▸ **Recorded data**
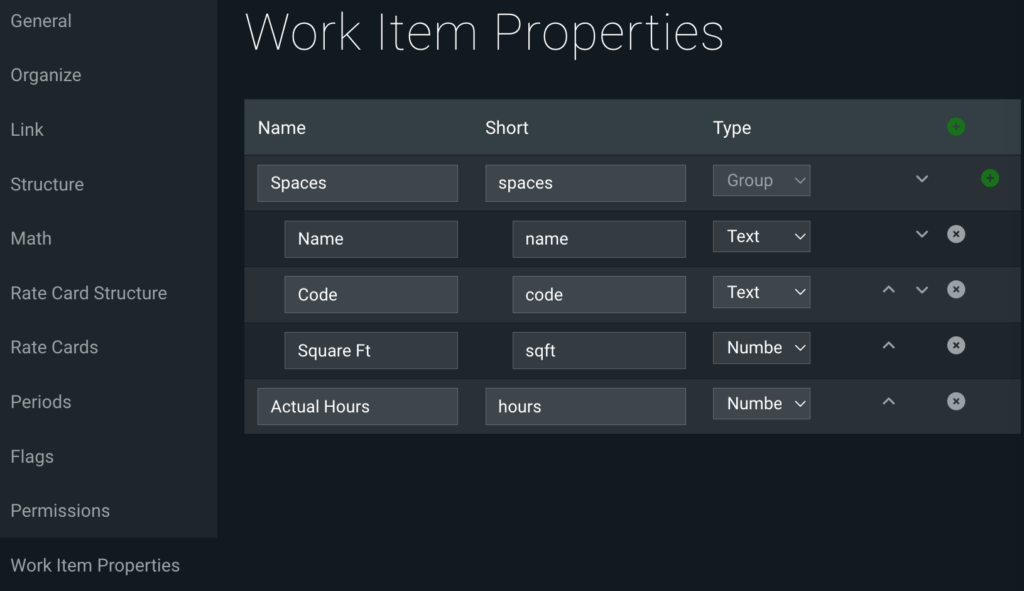1024x591 pixels.
Task: Remove the Actual Hours property
Action: point(956,402)
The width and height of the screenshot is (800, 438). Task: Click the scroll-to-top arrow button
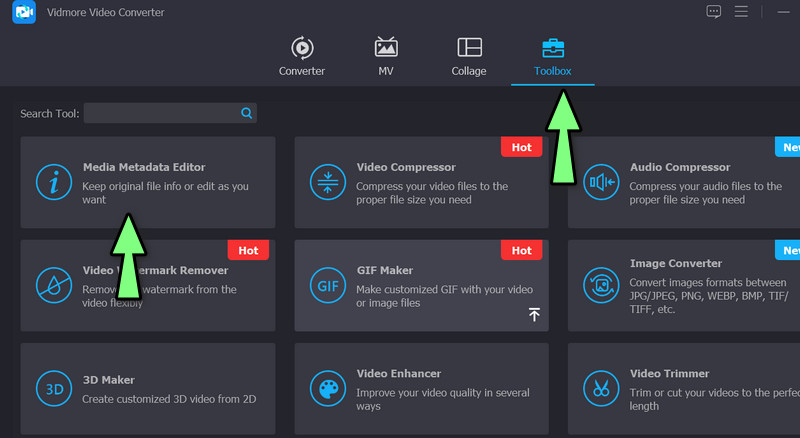534,315
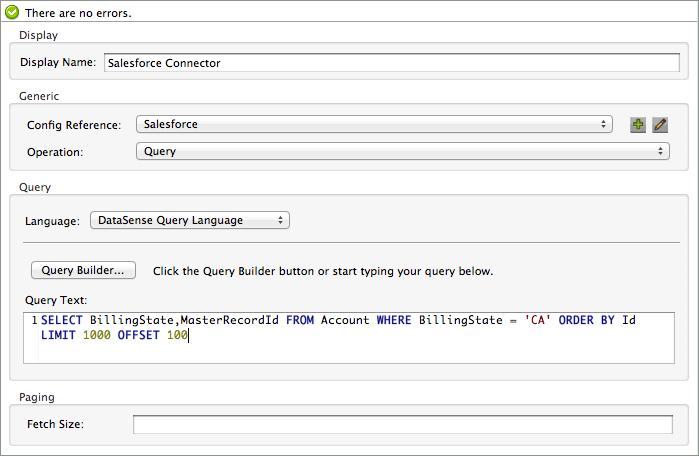Click the green checkmark status icon
The image size is (699, 456).
(10, 13)
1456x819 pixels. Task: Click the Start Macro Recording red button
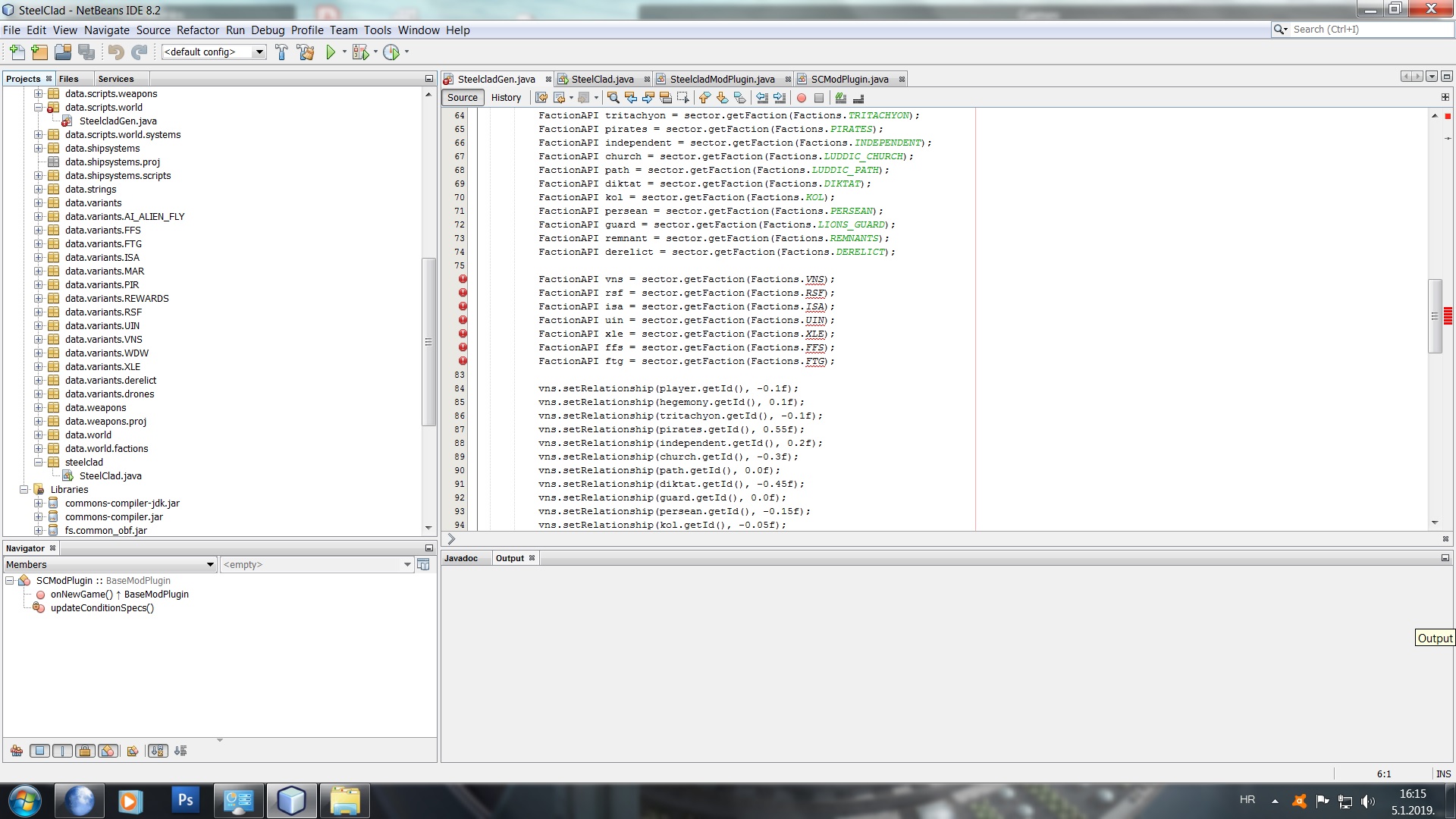coord(802,98)
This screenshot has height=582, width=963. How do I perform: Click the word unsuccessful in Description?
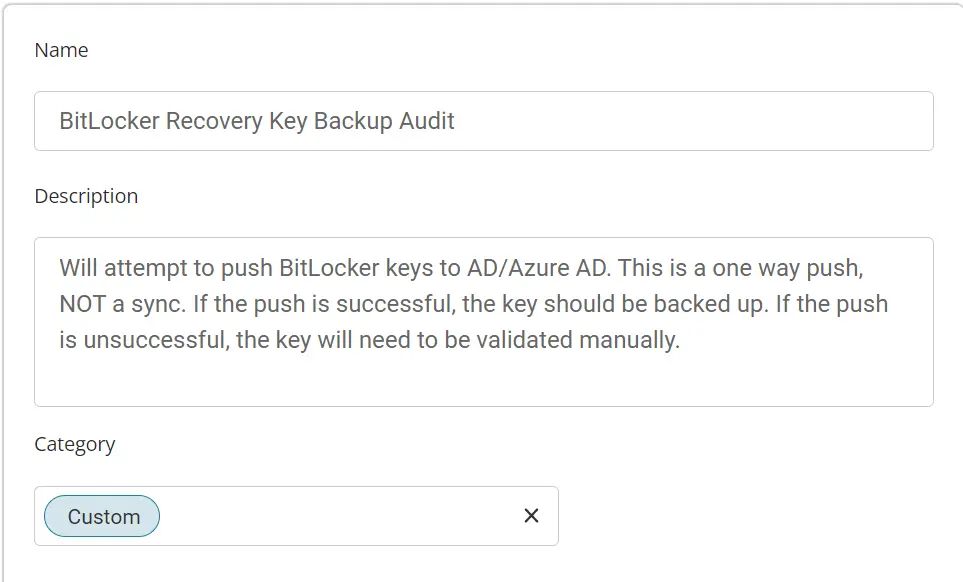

▸ **Exercise details**
Transcribe every row above word for word, leaving out the pictures.

▸ **Correct result**
1024x591 pixels.
Task: Remove the Actual Hours property
Action: point(956,402)
The width and height of the screenshot is (800, 438). Task: Click the scroll-to-top arrow button
534,315
Click the green checkmark status icon
The image size is (699, 456).
(10, 13)
1456x819 pixels. Task: Click the Start Macro Recording red button
coord(802,98)
This screenshot has height=582, width=963. How do I perform: Click the word unsuccessful in Description?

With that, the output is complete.